# 90 Gallon Freshwater Planted... Nano Fish??



## 87Asylums (Jan 20, 2015)

Hi everyone, 

Looking for stocking suggestions for the 90 gallon I currently have dry started. There are a ton of different species I'd love to include in this set up but unfortunately my LFS can be very limited when it comes to nano species so if anyone has ideas on something they know I can get that I haven't mentioned please let me know. 
Ideal situation is to keep all species under 3 inch as an absolute max... would like to stay under 2-2.5 ideally though.

Stocking ideas thus far: 

For sure...
20 Malaysian trumpet snails 
16-20 cory cats 2-3 different species(peppered, would like to find pygmy... my lfs is hit or miss)
Shrimp also... 10 cherries, 10 amano.

This is where I'm not 100% sure on what I'd like to do now based on stock I have access to (don't mind making a bit of a drive if necsssary) 

8 Threadfin Rainbows
8 Forktail Rainbows 
10 Rummynose Tetras
10 Pearl Danio/ Turquoise Danios
12 Ember Tetras or Norman's Lampeye
12 Celestial Pearl Danios

LOL this would be an absolute max for fish going in and I would stock slowly trying to reach these numbers... if I feel like I need to cut a school for the sake of the tank I will likely cut the ember Tetras and round out other schools. 

OR should I go a different route and stock maybe a dozen honey gourami and adjust the schoolers accordingly? I've never kept gourami myself but am led to understand they do not appreciate such active swimmers as Danios. 



LASTLY:

Does anyone know of anywhere to find...

Neon Green Rasbora
Scarlet Badis (Dario dario)

Thanks to anyone who made it all the way through that haha 

Cheers, Alex.


----------



## Nebthet78 (Aug 21, 2017)

Hi Alex and Welcome to the forums. 

I'm actually in the process of doing something very similar to you, only my tank is a 54g and is heavily planted. It's only into it's first week of cycling right now. 
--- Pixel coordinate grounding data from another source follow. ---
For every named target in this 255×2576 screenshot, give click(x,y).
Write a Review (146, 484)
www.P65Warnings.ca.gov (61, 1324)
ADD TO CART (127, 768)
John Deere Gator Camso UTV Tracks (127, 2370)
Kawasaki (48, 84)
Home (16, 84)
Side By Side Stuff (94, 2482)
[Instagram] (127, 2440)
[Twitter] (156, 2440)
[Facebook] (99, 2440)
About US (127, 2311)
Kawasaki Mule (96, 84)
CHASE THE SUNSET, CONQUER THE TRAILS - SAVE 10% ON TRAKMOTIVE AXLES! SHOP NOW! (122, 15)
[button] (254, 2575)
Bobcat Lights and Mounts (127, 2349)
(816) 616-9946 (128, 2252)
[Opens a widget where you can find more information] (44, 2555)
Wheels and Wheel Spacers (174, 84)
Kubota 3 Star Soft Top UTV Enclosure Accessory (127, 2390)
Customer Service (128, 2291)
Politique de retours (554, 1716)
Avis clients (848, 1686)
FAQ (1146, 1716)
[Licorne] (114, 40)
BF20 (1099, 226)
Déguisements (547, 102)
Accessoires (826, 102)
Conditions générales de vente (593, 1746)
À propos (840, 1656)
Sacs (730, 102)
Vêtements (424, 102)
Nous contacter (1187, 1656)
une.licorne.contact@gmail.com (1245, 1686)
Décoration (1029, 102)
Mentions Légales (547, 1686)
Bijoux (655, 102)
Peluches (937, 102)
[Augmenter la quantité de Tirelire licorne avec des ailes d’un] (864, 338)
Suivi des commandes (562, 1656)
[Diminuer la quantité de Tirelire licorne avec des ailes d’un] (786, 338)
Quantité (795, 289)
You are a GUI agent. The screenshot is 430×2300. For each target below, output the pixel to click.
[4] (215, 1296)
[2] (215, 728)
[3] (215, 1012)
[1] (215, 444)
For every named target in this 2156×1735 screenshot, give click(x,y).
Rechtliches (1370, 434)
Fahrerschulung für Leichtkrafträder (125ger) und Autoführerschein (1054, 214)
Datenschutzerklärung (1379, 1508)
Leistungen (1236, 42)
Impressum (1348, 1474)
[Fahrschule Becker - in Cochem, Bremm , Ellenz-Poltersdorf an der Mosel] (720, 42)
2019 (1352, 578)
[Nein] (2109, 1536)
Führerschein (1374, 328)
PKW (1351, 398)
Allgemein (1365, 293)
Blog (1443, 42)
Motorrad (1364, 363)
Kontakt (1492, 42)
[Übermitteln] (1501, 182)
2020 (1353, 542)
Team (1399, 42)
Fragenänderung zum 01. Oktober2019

As for Nano fish, I would suggest to maybe take a day trip or two into the GTA unless you don't mind paying around $40 for one day shipping from an online site.

A lot of what you are looking for a place called ShrimpFever carries. He's located in Scarborough. His prices are a little more expensive than some of the bigger retailers like Big Al's, but I'm sure you could negotiate with them. They have sales from time to time too. One is currently going on for the month of March.

Not sure if the neon green rasbora are the same as the Green Dwarf, but here is a link. 
http://www.shrimpfever.com/shop/fish/green-dwarf-rasbora-new/

He also sells the Scarelt Badis (Dario Dario) but is currently out of stock. 
Check the Buy and Sell section of this forum too as sometimes there are members who are looking to sell their fish for whatever reason. If I remember correctly, someone was selling dario dario recently.

Since you are looking at doing all nano fish, I would suggest the Habrosus and Pygmeus corydoras. The Habrosus will mainly stick to the subtrate, but the Pygmeus will actually hover all over the place picking food off of plants and off of the subtrate. Both have wonderful personalities. I would suggest you buy 12 of each of those type. I will be upfront and let you know that the pygmeus are really sesitive to changing water conditions.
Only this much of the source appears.